# Introduction to Computer Vision: E-Commerce Text Classification

## Problem Statement

### Context

Product categorization also referred to as product classification, is a field of study within natural language processing (NLP). It is also one of the biggest challenges for e-commerce companies. With the advancement of AI technology, researchers have been applying machine learning to product categorization problems.

Product categorization is the placement and organization of products into their respective categories. In that sense, it sounds simple: choose the correct department for a product. However, this process is complicated by the sheer volume of products on many e-commerce platforms. Furthermore, many products could belong to multiple categories.

There are many reasons why product categorization is important for e-commerce and marketing. Through the accurate classification of your products, you can increase conversion rates, strengthen your search engine, and improve your site’s Google ranking.

### Objective

The aim of the project is to build a classification model that can accurately classify product descriptions into the predefined categories of "Household," "Clothing & Accessories," "Electronics," and "Books."

### Data Dictionary

* Label - Class name
* Text - Description from the e-commerce website  



## **Please read the instructions carefully before starting the project.**

This is a commented Python Notebook file in which all the instructions and tasks to be performed are mentioned.

* Blanks '_______' are provided in the notebook that need to be filled with an appropriate code to get the correct result

* With every '_______' blank, there is a comment that briefly describes what needs to be filled in the blank space

* Identify the task to be performed correctly and only then proceed to write the required code

* Fill the code wherever asked by the commented lines like "# write your code here" or "# complete the code"

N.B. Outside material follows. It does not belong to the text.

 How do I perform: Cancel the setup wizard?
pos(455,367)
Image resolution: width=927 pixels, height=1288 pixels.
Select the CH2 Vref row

* Running incomplete code may throw an error

* Please run the codes in a sequential manner from the beginning to avoid any unnecessary errors

* Add the results/observations derived from the analysis in the presentation and submit the same in .pdf format

## Importing necessary libraries

In [None]:
# install and import necessary libraries.

!pip install contractions

import re, string, unicodedata                          # Import Regex, string and unicodedata.
import contractions                                     # Import contractions library.
from bs4 import BeautifulSoup                           # Import BeautifulSoup.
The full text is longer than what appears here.